• [EXERCISE DIRECTIONS]:
Copy the lines below exactly, starting at the one with "Screen dimensions: 325x299" and ending at the one with "You are a computer-use", and leave out any picture.
---- DATA FOR ANALYSIS
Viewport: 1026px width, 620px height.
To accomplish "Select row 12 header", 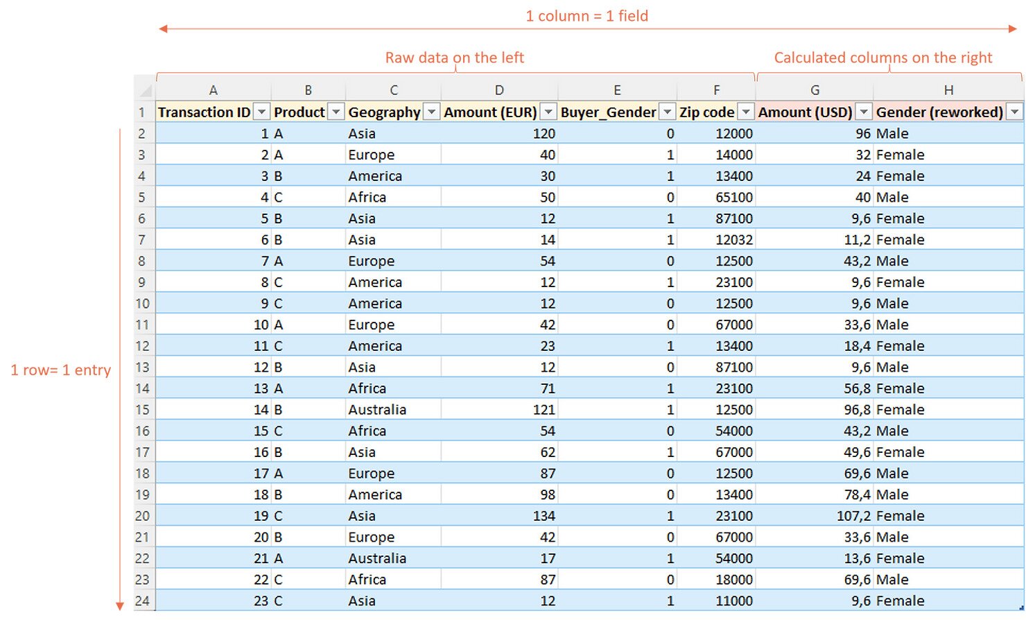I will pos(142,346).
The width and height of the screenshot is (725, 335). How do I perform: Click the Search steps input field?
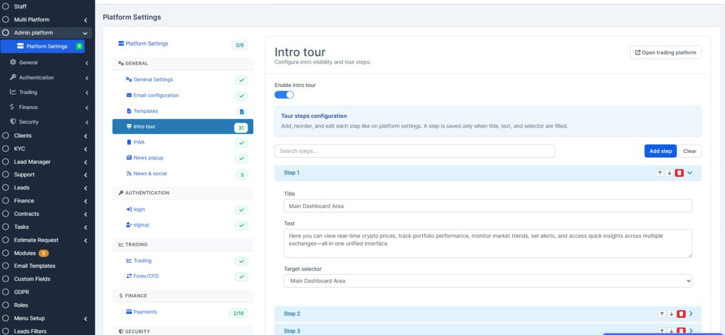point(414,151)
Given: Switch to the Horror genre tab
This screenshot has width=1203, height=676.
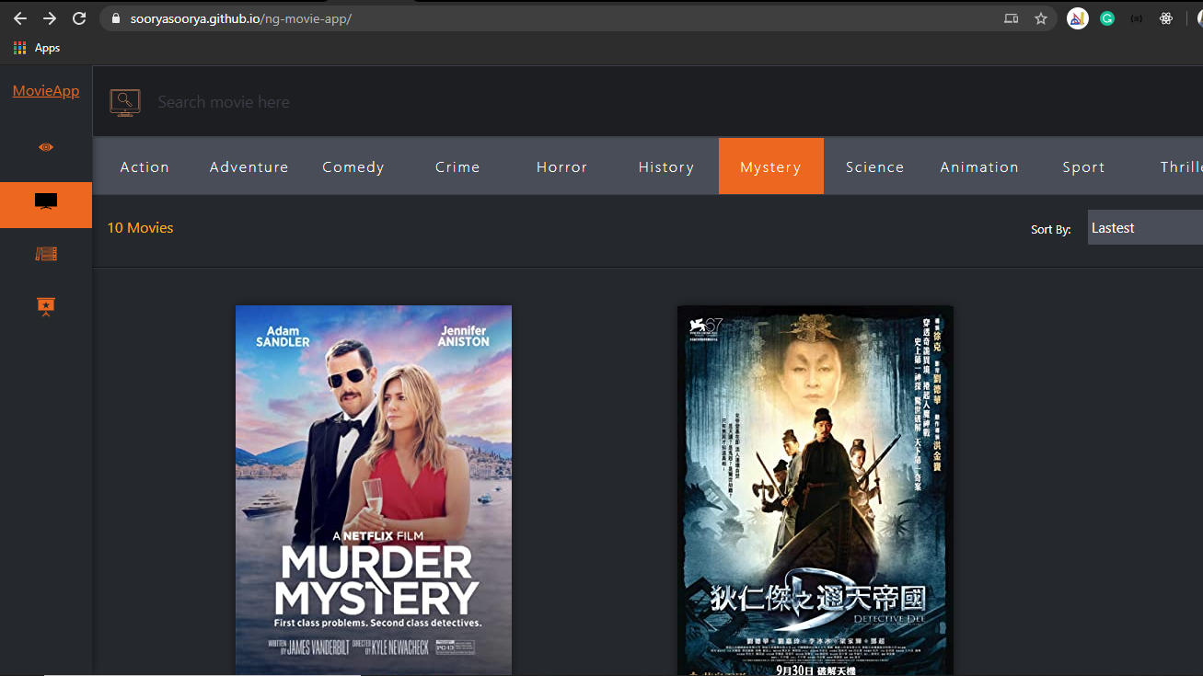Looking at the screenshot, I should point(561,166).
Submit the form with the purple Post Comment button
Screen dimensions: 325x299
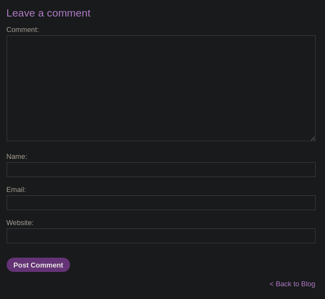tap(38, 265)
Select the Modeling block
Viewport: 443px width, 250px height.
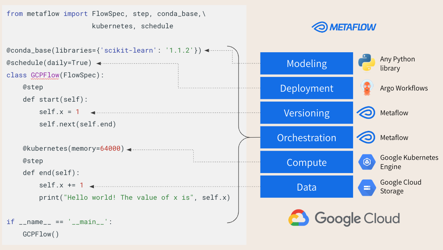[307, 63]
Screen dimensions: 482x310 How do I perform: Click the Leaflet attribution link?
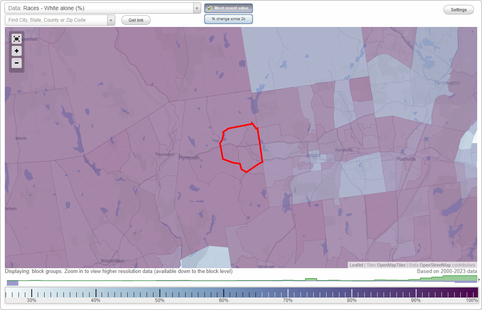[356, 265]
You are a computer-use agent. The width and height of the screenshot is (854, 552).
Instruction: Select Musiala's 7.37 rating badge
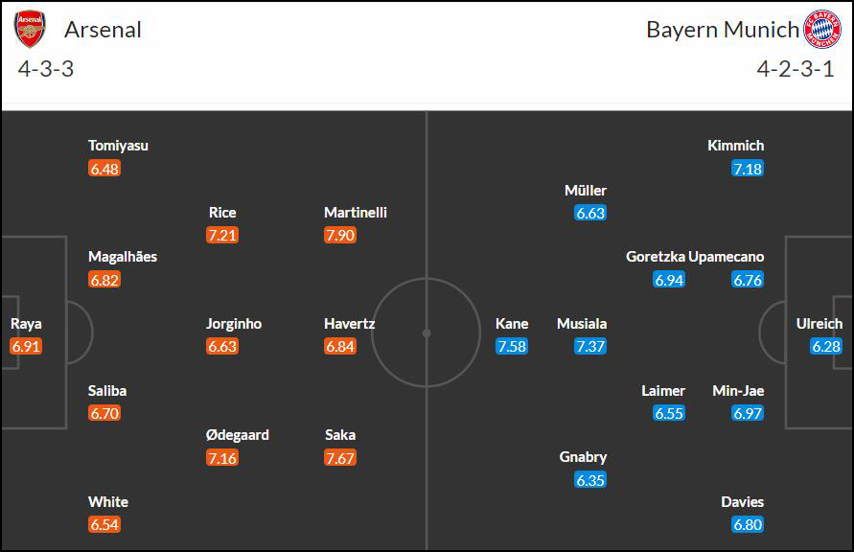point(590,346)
--------
---- DATA FOR ANALYSIS
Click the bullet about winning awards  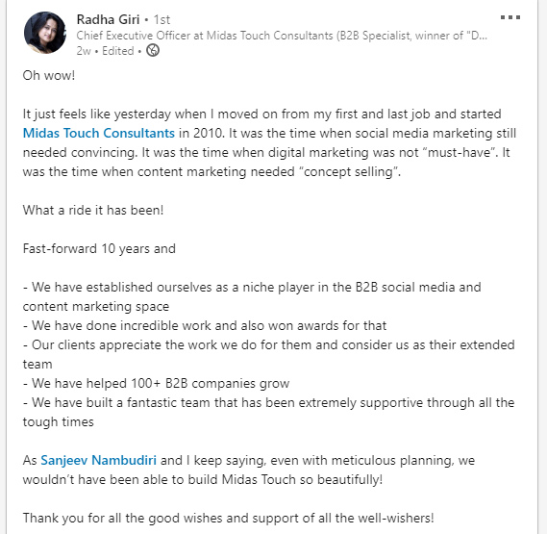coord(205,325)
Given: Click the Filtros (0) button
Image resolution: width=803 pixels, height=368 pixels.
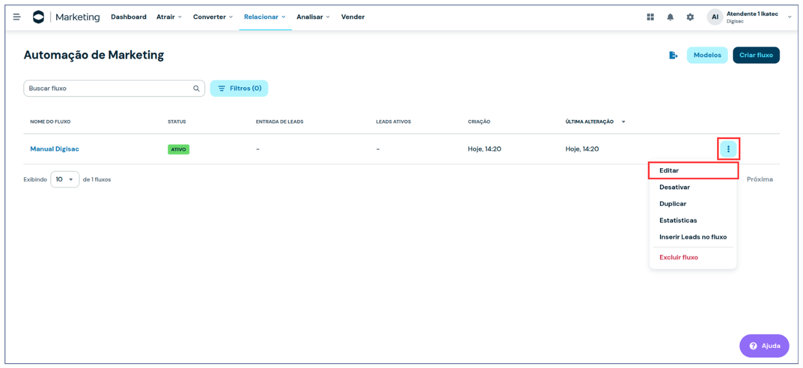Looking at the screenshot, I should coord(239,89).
--------
• [TASK RESULT]:
Screen dimensions: 325x299
tap(38, 265)
Select the Modeling block
Viewport: 443px width, 250px height.
[307, 63]
Screen dimensions: 482x310 How do I perform: Click the Leaflet attribution link?
[356, 265]
You are a computer-use agent. The width and height of the screenshot is (854, 552).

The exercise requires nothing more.